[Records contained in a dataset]
•••
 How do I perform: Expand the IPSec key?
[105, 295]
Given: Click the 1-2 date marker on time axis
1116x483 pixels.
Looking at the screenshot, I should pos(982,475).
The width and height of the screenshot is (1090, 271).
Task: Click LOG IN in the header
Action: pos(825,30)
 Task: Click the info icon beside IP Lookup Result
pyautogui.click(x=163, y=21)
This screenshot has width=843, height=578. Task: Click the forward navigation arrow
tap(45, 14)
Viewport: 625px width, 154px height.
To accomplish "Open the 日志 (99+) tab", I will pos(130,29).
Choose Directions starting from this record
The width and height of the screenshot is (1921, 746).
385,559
•••
*Description of the task*. Only the lines from the one that contains "Choose Directions starting from this record" to the end of the data should be output, exactly as they appear.

*Response area*.
Choose Directions starting from this record
The width and height of the screenshot is (1921, 746).
385,559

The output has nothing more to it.